**WHAT IS NEEDED**:
Recast the data below as a Markdown table with the columns Row and Text. Number each line in Row, put the line itself in Text, and leave out blank lines.

## Start

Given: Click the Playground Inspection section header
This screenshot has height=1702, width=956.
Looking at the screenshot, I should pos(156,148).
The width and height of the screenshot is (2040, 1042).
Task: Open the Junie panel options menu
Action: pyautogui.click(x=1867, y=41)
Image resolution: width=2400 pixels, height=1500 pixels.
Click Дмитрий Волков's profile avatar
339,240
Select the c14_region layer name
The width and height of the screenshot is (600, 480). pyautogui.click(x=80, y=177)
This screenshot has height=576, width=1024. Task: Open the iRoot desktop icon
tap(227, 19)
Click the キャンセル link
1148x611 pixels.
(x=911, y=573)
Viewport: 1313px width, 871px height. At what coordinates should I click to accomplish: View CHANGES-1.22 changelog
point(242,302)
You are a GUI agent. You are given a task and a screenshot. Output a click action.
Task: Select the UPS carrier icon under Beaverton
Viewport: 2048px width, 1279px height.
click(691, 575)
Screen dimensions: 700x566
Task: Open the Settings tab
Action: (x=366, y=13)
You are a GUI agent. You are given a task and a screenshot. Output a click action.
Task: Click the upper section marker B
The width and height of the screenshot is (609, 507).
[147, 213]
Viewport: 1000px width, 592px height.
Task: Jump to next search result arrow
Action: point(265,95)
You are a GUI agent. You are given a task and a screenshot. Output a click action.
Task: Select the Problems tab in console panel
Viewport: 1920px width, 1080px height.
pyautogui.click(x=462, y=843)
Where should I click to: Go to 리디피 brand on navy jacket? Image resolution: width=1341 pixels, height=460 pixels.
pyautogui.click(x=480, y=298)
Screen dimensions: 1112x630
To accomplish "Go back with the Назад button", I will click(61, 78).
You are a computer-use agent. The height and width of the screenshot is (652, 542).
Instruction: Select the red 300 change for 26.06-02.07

## End

**RESULT**:
| Row | Text |
|---|---|
| 1 | Given: Click the Playground Inspection section header |
| 2 | This screenshot has height=1702, width=956. |
| 3 | Looking at the screenshot, I should pos(156,148). |
| 4 | The width and height of the screenshot is (2040, 1042). |
| 5 | Task: Open the Junie panel options menu |
| 6 | Action: pyautogui.click(x=1867, y=41) |
| 7 | Image resolution: width=2400 pixels, height=1500 pixels. |
| 8 | Click Дмитрий Волков's profile avatar |
| 9 | 339,240 |
| 10 | Select the c14_region layer name |
| 11 | The width and height of the screenshot is (600, 480). pyautogui.click(x=80, y=177) |
| 12 | This screenshot has height=576, width=1024. Task: Open the iRoot desktop icon |
| 13 | tap(227, 19) |
| 14 | Click the キャンセル link |
| 15 | 1148x611 pixels. |
| 16 | (x=911, y=573) |
| 17 | Viewport: 1313px width, 871px height. At what coordinates should I click to accomplish: View CHANGES-1.22 changelog |
| 18 | point(242,302) |
| 19 | You are a GUI agent. You are given a task and a screenshot. Output a click action. |
| 20 | Task: Select the UPS carrier icon under Beaverton |
| 21 | Viewport: 2048px width, 1279px height. |
| 22 | click(691, 575) |
| 23 | Screen dimensions: 700x566 |
| 24 | Task: Open the Settings tab |
| 25 | Action: (x=366, y=13) |
| 26 | You are a GUI agent. You are given a task and a screenshot. Output a click action. |
| 27 | Task: Click the upper section marker B |
| 28 | The width and height of the screenshot is (609, 507). |
| 29 | [147, 213] |
| 30 | Viewport: 1000px width, 592px height. |
| 31 | Task: Jump to next search result arrow |
| 32 | Action: point(265,95) |
| 33 | You are a GUI agent. You are given a task and a screenshot. Output a click action. |
| 34 | Task: Select the Problems tab in console panel |
| 35 | Viewport: 1920px width, 1080px height. |
| 36 | pyautogui.click(x=462, y=843) |
| 37 | Where should I click to: Go to 리디피 brand on navy jacket? Image resolution: width=1341 pixels, height=460 pixels. |
| 38 | pyautogui.click(x=480, y=298) |
| 39 | Screen dimensions: 1112x630 |
| 40 | To accomplish "Go back with the Назад button", I will click(61, 78). |
| 41 | You are a computer-use agent. The height and width of the screenshot is (652, 542). |
| 42 | Instruction: Select the red 300 change for 26.06-02.07 |